O principal ruído, segundo Nicastro, vem da segurança, pois muitas empresas passaram a não conceder seguro a cargas que circulam no município. Para André Romano, gerente da divisão industrial e logística da JLL, o mercado responde prioritariamente à demanda: se houver consumidor comprando, as empresas montarão centros de distribuição. “De fato, é um mercado que anda de lado. Não é dinâmico como São Paulo, nem estável como vendo sendo Ceará e Pernambuco”, diz. A JLL projeta que o novo estoque chegue a 2,5 milhões de m² em 2022, ultrapassando o recorde de 2021. Quase 78% desses condomínios ainda estarão em São Paulo. Depois, 13,6%, em Minas Gerais, e 4,4%, na Bahia.
O presidente da SiiLA Brasil vê o aumento do estoque total, que chega a 19 milhões de m² como um ponto de atenção para o mercado. O risco é o de que a oferta cresça muito e rápido, derrubando os preços, que depois de patinar por anos, tinham começado a subir.
Mariana, da Newmark, avalia que o estoque poderá assustar, mas se manterá na média histórica em relação às novas locações. Ela aposta em um movimento de “fly to quality”, quando empresas optam por uma locação de padrão superior.
“Vai trocar 10 mil m² de qualidade ruim por 10 mil m² de qualidade boa”, diz.
Andre Romano, da consultoria JLL, vê também a possibilidade de uma reacomodação dos contratantes, de acordo com a atividade. Operadores logísticos (como DHL e Fedex) podem ficar mais distantes das capitais, onde pagarão menos pelo m², mantendo hubs menores nos grandes centros.
O ecommerce, por outro lado, precisa estar próximo e com acesso fácil às principais rodovias.

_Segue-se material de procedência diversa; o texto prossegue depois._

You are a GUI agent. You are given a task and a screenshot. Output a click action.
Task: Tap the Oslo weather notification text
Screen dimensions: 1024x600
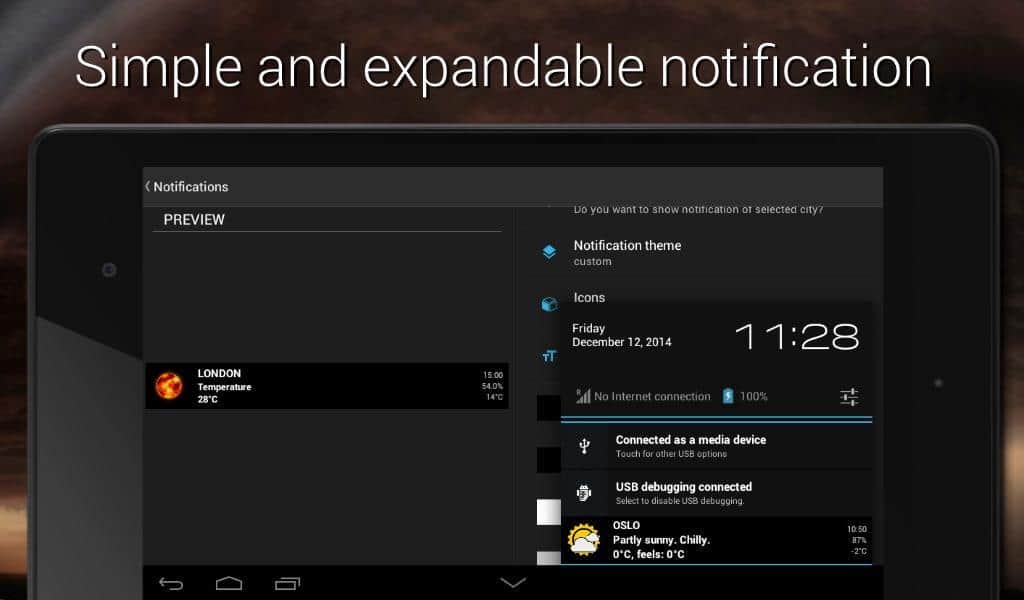[662, 540]
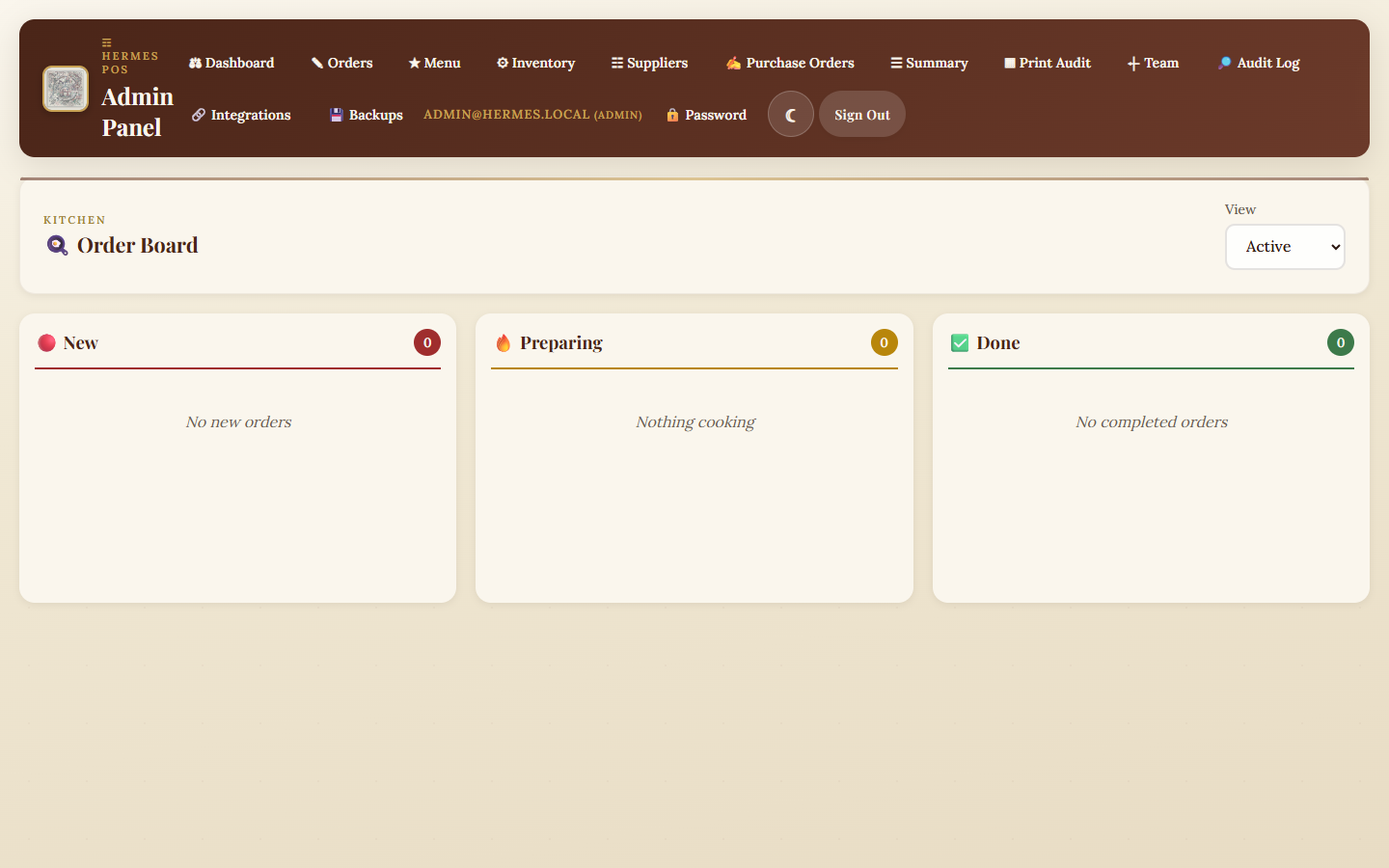
Task: Navigate to Summary
Action: (x=929, y=63)
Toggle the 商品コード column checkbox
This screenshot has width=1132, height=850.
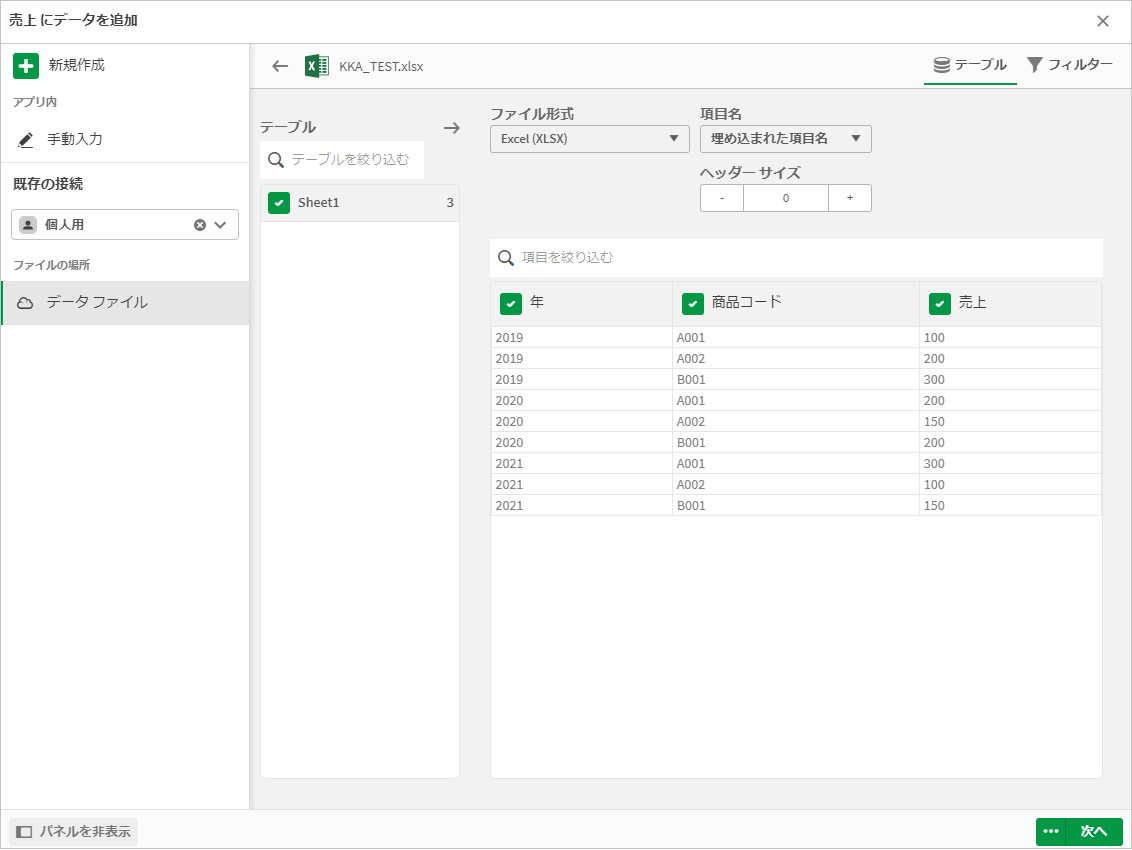[x=693, y=303]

Além dos novos consumidores digitais nascidos com a pandemia, o período de distanciamento social e cuidados sanitários estimulou outros tipos de compra, que também interferem na distribuição dos centros de distribuição de quem está vendendo ou entregando.
“Antes, essas compras eram grandes, eram TVs, geladeira. Hoje, já se compra coisa de uso diário e até mesmo supermercado”, diz Romano. Para essa compra de miudezas, o consumidor tem muito mais pressa em receber do que no caso de um eletrodoméstico.
No estado de São Paulo, as principais absorções do terceiro trimestre vieram do crescimento do digital. O Mercado Livre fechou 50,8 mil m² com a Prologis. A Mobly, varejista online de móveis e itens de decoração, locou 70 mil m² no Centro Logístico Especulativo WT, que integra um fundo da XP. Também com a Prologis, a Loggi contratou 46 mil m². Todos em Cajamar.
Nicastro, da SiiLA, diz que o mercado logístico em São Paulo vive um momento diferente em relação ao restante do país. “Em São Paulo é o ‘last mile’, a briga para ver quem entrega antes e mais barato, e isso só se faz com eficiência e descentralização”.
A tradução aproximada para o significado de “last mile” é a última parada, ou seja, a etapa final antes da entrega ao cliente. A ambição dos operadores é conseguir ficar a 15 quilômetros do centro de São Paulo, em uma infraestrutura que permita, além do armazenamento de mercadorias, a manobra de caminhões e o entra e sai desses veículos.
Marina Cury, presidente da Newmark, diz que há seis projetos bem encaminhados entre aprovações e licenciamentos e que deverão atender esse perfil. Por outro lado, outras regiões do país só agora começam a ter centros de distribuição próximos. Dos 16 condomínios com entrega prevista neste trimestre, sete estão em São Paulo. “Ter que esperar inibe o consumo e já se sabe que o consumidor está disposto a pagar até 15% mais se receber antes o produtor”, diz Nicastro, da SiiLA.